To the STJ, he stated that the ban is an affront to the General Agreement on Tariffs and Trade (GATT) because it prevents the import of a finished product and passing it on to customers with the same benefit to which it would be entitled if the purchase were made on the domestic market.
Rapporteur, Minister Mauro Campbell argued that neither the National Tax Code nor the specific IPI legislation treat the industrial establishment in the same way as the establishment equivalent to an industrial establishment.
“The equivalence, obviously, is only useful because it is made for certain purposes expressed in law.

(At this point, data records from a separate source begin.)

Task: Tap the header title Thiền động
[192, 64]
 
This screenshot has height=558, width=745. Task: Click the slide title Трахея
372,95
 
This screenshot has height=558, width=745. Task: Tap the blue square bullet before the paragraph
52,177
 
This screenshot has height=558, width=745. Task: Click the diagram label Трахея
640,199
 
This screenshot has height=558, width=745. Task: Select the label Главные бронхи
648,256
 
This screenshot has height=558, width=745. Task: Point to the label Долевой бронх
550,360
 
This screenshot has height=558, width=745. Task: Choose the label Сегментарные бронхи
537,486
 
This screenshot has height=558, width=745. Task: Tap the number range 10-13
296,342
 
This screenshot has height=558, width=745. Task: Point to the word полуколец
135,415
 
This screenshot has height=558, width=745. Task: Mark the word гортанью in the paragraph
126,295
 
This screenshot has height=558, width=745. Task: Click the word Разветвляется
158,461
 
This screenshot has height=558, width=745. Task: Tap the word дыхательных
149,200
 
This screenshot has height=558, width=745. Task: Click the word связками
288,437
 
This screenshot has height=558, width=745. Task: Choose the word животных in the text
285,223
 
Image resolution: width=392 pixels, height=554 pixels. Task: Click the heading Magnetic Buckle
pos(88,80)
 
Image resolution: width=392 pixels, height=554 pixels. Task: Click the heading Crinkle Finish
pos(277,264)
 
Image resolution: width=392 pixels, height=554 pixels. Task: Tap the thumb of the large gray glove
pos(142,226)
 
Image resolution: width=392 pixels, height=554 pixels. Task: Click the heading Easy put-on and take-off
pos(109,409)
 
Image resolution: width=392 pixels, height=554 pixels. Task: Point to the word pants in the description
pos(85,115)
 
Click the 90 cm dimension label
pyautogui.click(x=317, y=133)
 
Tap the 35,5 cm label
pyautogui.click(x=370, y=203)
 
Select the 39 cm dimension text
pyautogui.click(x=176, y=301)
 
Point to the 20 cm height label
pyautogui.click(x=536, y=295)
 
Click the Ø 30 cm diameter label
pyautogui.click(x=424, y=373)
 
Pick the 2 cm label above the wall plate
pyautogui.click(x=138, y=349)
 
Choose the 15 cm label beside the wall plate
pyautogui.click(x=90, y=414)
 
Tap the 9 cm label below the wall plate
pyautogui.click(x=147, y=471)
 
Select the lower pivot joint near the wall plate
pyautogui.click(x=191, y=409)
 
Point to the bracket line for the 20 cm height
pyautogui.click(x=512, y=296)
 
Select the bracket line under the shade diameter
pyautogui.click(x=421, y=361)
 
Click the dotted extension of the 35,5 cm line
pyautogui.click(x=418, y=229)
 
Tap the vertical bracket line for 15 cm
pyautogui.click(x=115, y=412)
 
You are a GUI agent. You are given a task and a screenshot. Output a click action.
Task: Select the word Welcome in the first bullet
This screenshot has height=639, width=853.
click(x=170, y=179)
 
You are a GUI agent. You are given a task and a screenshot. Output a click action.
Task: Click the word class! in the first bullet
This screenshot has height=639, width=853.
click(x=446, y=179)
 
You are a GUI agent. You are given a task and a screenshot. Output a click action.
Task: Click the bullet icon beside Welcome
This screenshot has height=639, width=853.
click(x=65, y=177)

If this were not the case, there would be no need to establish an equivalence, it would be enough to include all those that are equivalent within the general concept of industrial establishment”, he analyzed.
Therefore, every time the legislator wants to grant a certain tax benefit to establishments considered to be industrial, he does so expressly, which is not the case with the suspension of the IPI.
“It cannot, therefore, be assumed that every time the tax legislation mentions an industrial establishment, it would also implicitly mention establishments equivalent to an industrial establishment, under penalty of making the tax system, with regard to IPI, unpredictable and unmanageable, especially given the extra-fiscal function of the tax that requires calculated and specific interventions in the costs incurred at each stage of the economic chain”, he concluded. The vote in the 2nd Panel was unanimous.